» Garibaldi, le mythe du Héros des Deux Mondes
par Hubert Heyriès
Garibaldi construisit de son vivant un mythe qui lui a survécu, tout à la fois célébré, attaqué et récupéré. Encore aujourd’hui, à l’occasion du bicentenaire de sa naissance, l’image du Héros des Deux Mondes reste forte, même s’il ne déchaîne plus les passions d’antan.
Pourquoi ?
Garibaldi ne laissa personne indifférent. Né français à Nice le 4 juillet 1807 et mort italien sur son île de Caprera, au large de la Sardaigne le 2 juin 1882, il fut tout au long de sa vie à la croisée de plusieurs cultures, Joseph pour les Français, Giuseppe pour les Italiens ou encore Jòusé pour les Niçois. Héros des Deux Mondes, il incarna ainsi un mythe qui, de son vivant comme après sa mort, fut célébré, mais aussi attaqué et récupéré.
L’incarnation d’un mythe
Garibaldi naquit dans une maison donnant sur le port de Nice, dans une famille de marins pêcheurs suffisamment aisée pour lui donner une instruction à la fois française et italienne grâce à deux prêtres (qui laissèrent un mauvais souvenir) et un maître laïc qui donna les bases d’une culture humaniste. Ses parents auraient voulu faire de lui un médecin ou un avocat, mais il choisit la carrière de marin. Dans les années 1820, il découvrit à l’âge de quinze ans Rome, non pas la Rome antique de ses espérances, mais la Rome des Papes, cléricale et corrompue. Puis, au début des années 1830, il navigua en Méditerranée orientale où il s’initia aux problèmes des nationalités en Europe et à l’action révolutionnaire en rejoignant les rangs des fidèles de Giuseppe Mazzini qui venait de fonder, en 1833, la Jeune Italie au nom de la Liberté, de la République et de l’Unité de la péninsule transalpine. Garibaldi aurait ainsi participé à une insurrection en 1834 qui échoua piteusement, ce qui l’obligea à fuir, condamné à mort par contumace, en Amérique du Sud, où il retrouva des amis proscrits comme lui.
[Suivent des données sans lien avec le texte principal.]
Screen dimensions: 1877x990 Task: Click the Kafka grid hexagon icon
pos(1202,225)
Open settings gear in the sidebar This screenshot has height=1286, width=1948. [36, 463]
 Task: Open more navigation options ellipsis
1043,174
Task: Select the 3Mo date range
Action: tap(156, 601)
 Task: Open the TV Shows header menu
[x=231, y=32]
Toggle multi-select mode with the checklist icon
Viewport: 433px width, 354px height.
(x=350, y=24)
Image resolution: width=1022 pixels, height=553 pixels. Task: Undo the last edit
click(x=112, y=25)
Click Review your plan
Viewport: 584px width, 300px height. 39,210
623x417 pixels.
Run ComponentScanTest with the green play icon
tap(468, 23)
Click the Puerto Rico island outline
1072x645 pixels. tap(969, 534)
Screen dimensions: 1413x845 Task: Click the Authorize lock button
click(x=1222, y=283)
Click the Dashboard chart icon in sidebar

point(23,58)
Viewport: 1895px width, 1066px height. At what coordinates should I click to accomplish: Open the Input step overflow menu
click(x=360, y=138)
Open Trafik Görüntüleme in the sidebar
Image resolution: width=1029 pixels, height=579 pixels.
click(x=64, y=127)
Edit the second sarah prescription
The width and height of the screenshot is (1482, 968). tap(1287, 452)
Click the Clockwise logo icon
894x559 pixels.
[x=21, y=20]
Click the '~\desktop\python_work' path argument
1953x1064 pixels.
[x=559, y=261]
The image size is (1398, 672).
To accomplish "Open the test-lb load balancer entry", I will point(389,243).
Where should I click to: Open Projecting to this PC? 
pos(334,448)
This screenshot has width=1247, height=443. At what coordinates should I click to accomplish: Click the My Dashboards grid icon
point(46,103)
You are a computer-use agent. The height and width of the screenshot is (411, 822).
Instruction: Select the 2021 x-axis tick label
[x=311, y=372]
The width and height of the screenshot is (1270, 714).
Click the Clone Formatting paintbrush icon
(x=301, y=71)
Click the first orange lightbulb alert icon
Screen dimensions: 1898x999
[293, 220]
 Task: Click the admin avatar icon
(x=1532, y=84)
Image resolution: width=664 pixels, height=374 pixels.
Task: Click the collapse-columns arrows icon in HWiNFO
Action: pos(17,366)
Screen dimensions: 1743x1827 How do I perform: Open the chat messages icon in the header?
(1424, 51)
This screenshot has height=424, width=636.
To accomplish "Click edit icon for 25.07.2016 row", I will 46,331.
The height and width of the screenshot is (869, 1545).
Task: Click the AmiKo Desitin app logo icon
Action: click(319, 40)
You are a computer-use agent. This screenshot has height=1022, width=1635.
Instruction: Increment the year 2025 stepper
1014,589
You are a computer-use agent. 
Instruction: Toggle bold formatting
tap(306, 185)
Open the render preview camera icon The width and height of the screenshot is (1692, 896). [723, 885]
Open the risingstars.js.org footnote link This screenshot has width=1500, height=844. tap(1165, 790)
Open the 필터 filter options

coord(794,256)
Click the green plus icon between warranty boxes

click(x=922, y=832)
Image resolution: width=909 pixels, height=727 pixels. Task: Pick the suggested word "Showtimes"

Dès lors commença la légende garibaldienne proprement dite. De 1837 à 1841, à la fois corsaire et condottiere, il se battit pour la cause de la République du Rio Grande Do Sul, rencontrant l’amour de sa vie, Anita Ribeiro da Silva, qu’il enleva. De 1841 à 1848, il défendit la cause de la République de l’Uruguay, contre l’Argentine, en soutenant le siège de Montevideo. Il fonda ainsi en 1841 une légion de volontaires italiens qu’il habilla de la chemise rouge par nécessité, un stock de laine rouge destiné aux saladeros argentins des abattoirs de Buenos Aires, étant resté à Montevideo à cause du blocus. La légende de la chemise rouge naquit ainsi à des milliers de kilomètres de l’Europe, mais les exploits de Garibaldi traversèrent rapidement les Océans, et arrivèrent jusqu’en France et en Angleterre (qui se préoccupaient de la sécurité de leurs ressortissants), ainsi qu’en Italie. Alexandre Dumas écrivit ainsi Montevideo ou la nouvelle Troie en 1850, faisant de ces Italiens les descendants d’un nouvel Énée en quête de la Rome de leurs espérances.
Dès que Garibaldi apprit les événements du Printemps des Peuples qui agitèrent l’Europe en 1848, il quitta Montevideo pour rejoindre la patrie vénérable et offrir son épée à la couronne piémontaise qui entendait devenir le porte-flambeau des espérances dynastiques, unitaires et patriotiques de l’Italie. Garibaldi, auréolé de gloire et surnommé le Héros des Deux Mondes, devint alors le champion du Risorgimento italien.